Monday, October 19, 2009

Death of a market

A few months ago in a post called The collapse of the CCX carbon emissions contract we discussed the hurdles faced by the carbon permits market, traded on the voluntary exchange named the Chicago Climate Exchange (CCX). Given that "cap & trade" process requires someone to pay money in order to emit what they need to emit, the only way such a process can work is with regulation that enforces caps on emissions. The "voluntary" thing was simply a preparation for the legislation, which ultimately never came and looks fairly dead right now.

Here is the latest on the CCX saga. The parent of CCX, the Climate Exchange PLC (traded in the UK) continues on, surviving on the European cap & trade legislation.

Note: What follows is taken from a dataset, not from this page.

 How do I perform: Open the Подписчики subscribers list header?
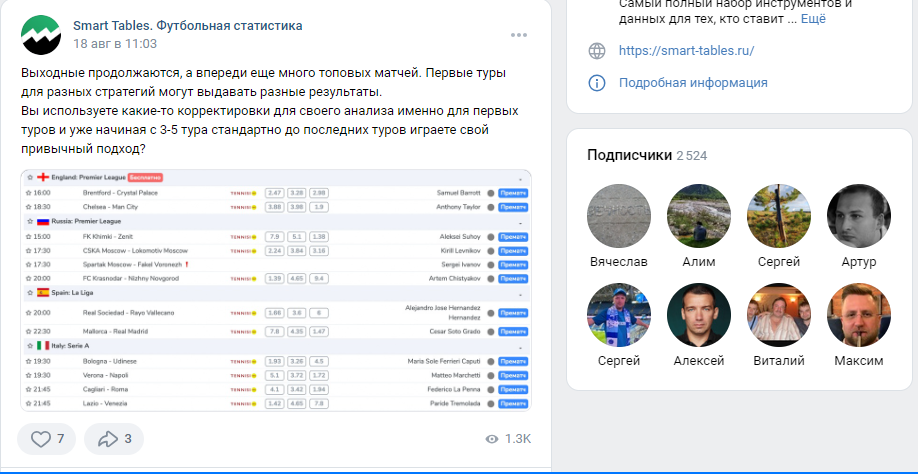click(629, 156)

Price of Climate Exchange PLC shares


In the US however, the carbon contract has flatlined at 10 cents per ton (from over $7 at its peak).


And the volume has collapsed as well. The volume spike last year was a time when commodity prices and hopes for cap & trade were flying high. With democrats favored to take the White House, some form of carbon legislation was sure to come. But the world had changed quickly in the Fall of 08 and any thought of imposing new significant costs on US corporations fell out of favor.



Markets like this can't develop on their own. Nobody wants to pay for something they don't need unless they are forced to do so. And speculators/investors (which every market needs in order to function properly) won't participate in a market that has no natural buyers. This looks like the end of the CCX contract market - for now.